The past few decades have seen a critical improvement in cancer treatment outcomes through a combination of molecular tumor testing and genetically matched targeted therapies. The history of precision medicine can be dated back to the first use of antiestrogen in breast cancer. Since this breakthrough, several other predictive biomarkers have been identified. Currently, the number of somatic tumor mutations used for standard treatment decisions is still quite limited and can easily be assessed via platforms capturing only these mutations, yet the demand for genetic testing evaluating molecular alterations will expand proportionally to rapidly expanding genetic knowledge and related drug development. Clinicians will be confronted with both increasingly complex genetic information and a wide array of platform choices; although large-scale sequencing is most informative in most cases, targeted in-depth sequencing may be preferred in others. The abundance of genetic tests and information provides a serious challenge. Furthermore, most pathology and sequencing reports only document well-known aberrations that could be therapeutically targeted, meaning that other genetic aberrations for which experimental agents and/or drug access programs are available may be missed [89]. Therefore, as novel molecular and genomic treatment indications are explored, it is becoming increasingly vital to generate and correctly interpret molecular tumor profiles to offer optimal cancer treatment.
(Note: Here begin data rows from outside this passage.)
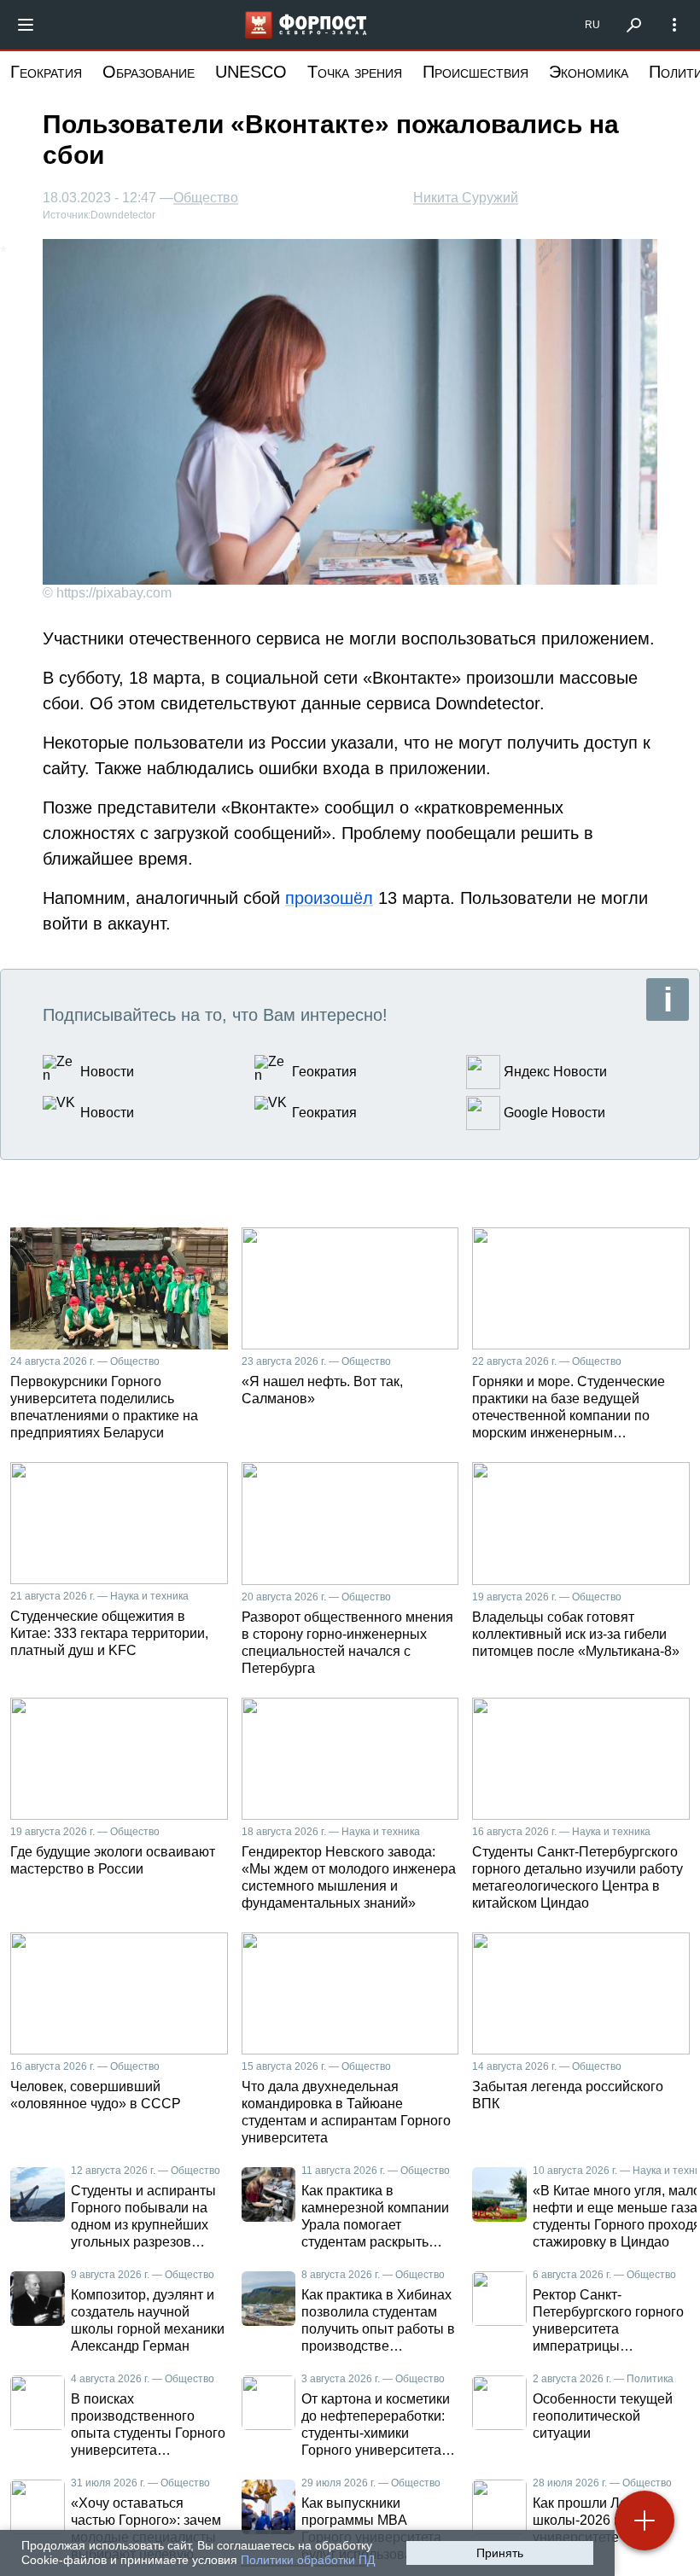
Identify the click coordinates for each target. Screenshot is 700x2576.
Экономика (588, 71)
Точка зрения (354, 71)
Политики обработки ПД (308, 2560)
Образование (148, 71)
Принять (499, 2553)
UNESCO (251, 71)
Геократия (46, 71)
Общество (205, 198)
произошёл (329, 898)
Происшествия (475, 71)
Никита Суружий (465, 197)
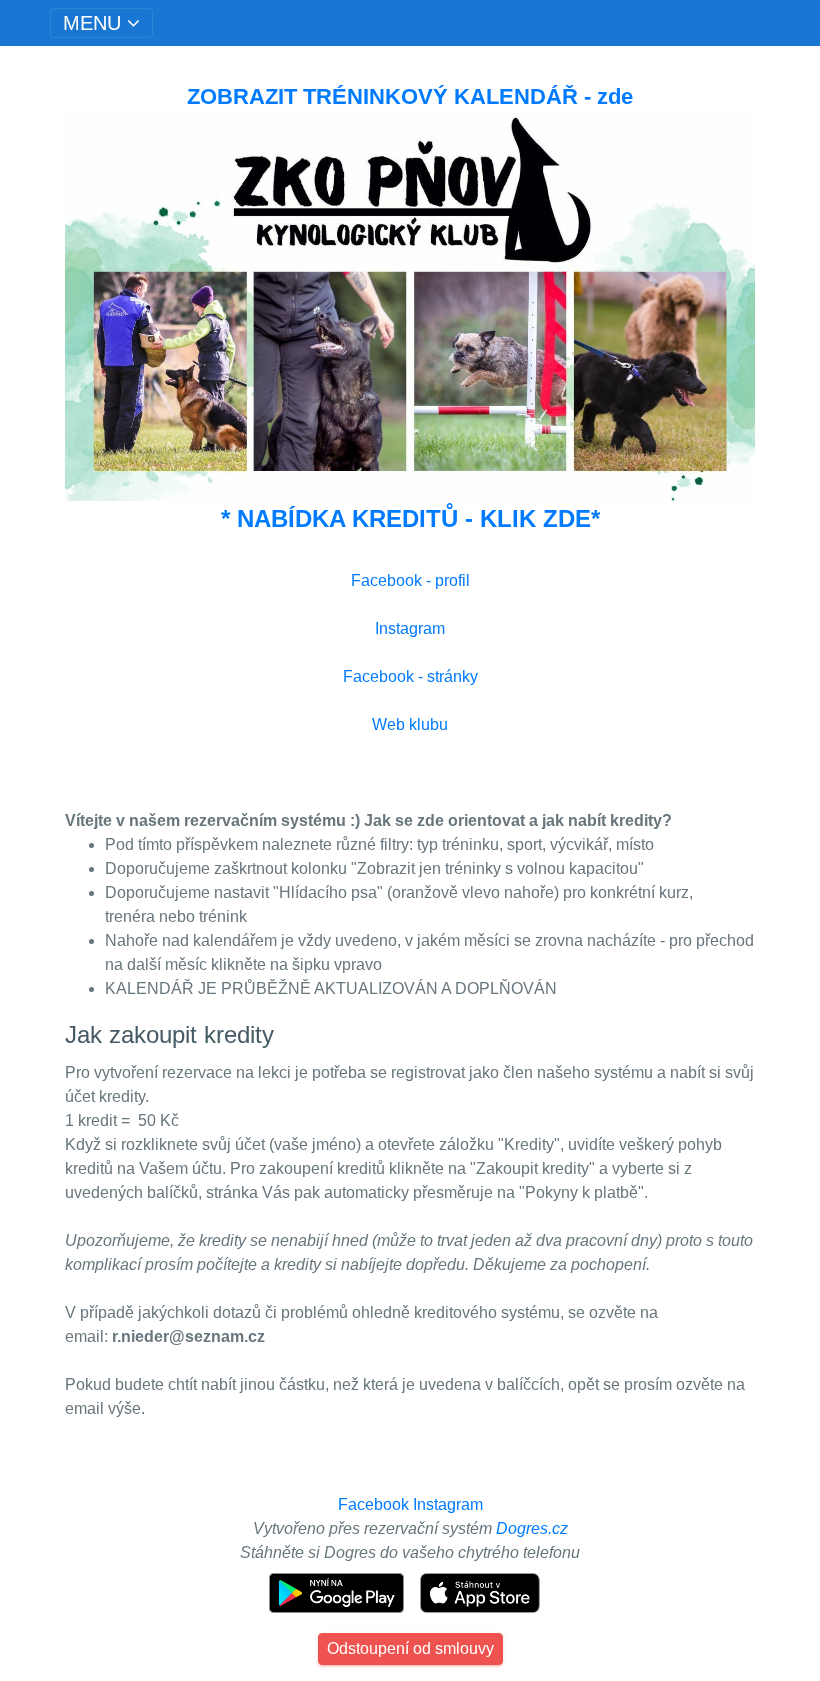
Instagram (410, 628)
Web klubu (410, 724)
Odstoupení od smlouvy (410, 1648)
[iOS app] (480, 1591)
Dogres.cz (532, 1528)
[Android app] (338, 1591)
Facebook (373, 1504)
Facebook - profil (410, 580)
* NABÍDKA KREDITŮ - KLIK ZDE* (410, 518)
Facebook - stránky (410, 676)
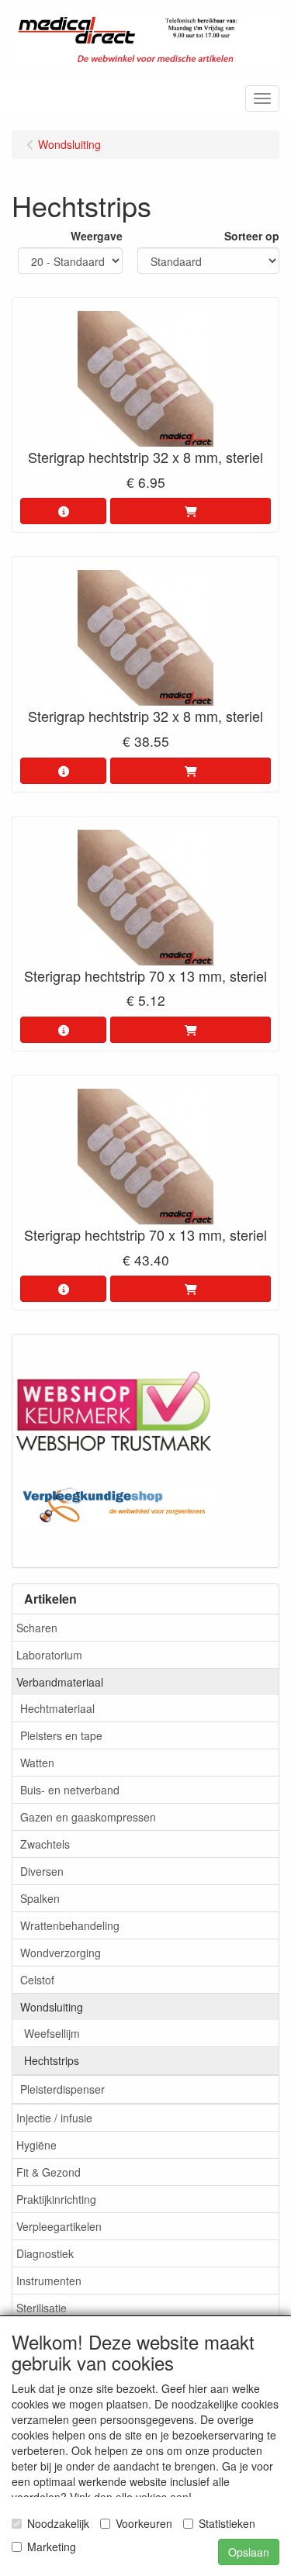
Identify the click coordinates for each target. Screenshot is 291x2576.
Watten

Nevertheless, the remarkable evolution of molecular techniques and the precision achieved by these tools need skilled assessment. This requires discussing the clinical cases and results obtained by molecular analyses to translate molecular profiles into clinical benefit for our patients. Developing molecular tumor boards made up of experts from a variety of disciplines will help optimize patient selection [90].

5. Conclusions

Personalized treatment for patients diagnosed with solid tumors has resulted in several advances in recent years. The possibility to offer a molecular-based personalized approach for cancer patients represents an attractive possibility in oncology. To obtain a relevant and real change which could improve all clinical outcome, a better understanding of molecular biology is needed. To improve, a multi-omic approach able to integrate DNA and RNA alterations, proteomics, and metabolomics will be necessary. The implementation of translational studies based on liquid biopsy and organoids or xenografts to evaluate molecular changes due to clonal pressure generated due to the use of target agents or tumor heterogeneity would help in the detection of mechanisms of resistance, suggesting the possibility for novel combinations. Further research is urgently needed to improve precision.

Funding

This research received no external funding.

Conflicts of Interest

A.C. declares institutional research funding from Genentech, Merck Serono, BMS, MSD, Roche, Beigene, Bayer, Servier, Lilly, Novartis, Takeda, Astellas and Fibrogen and advisory board or speaker fees from Merck Serono, Roche, Servier, Takeda and Astellas in the last 5 years. All remaining authors have declared no conflicts of interest.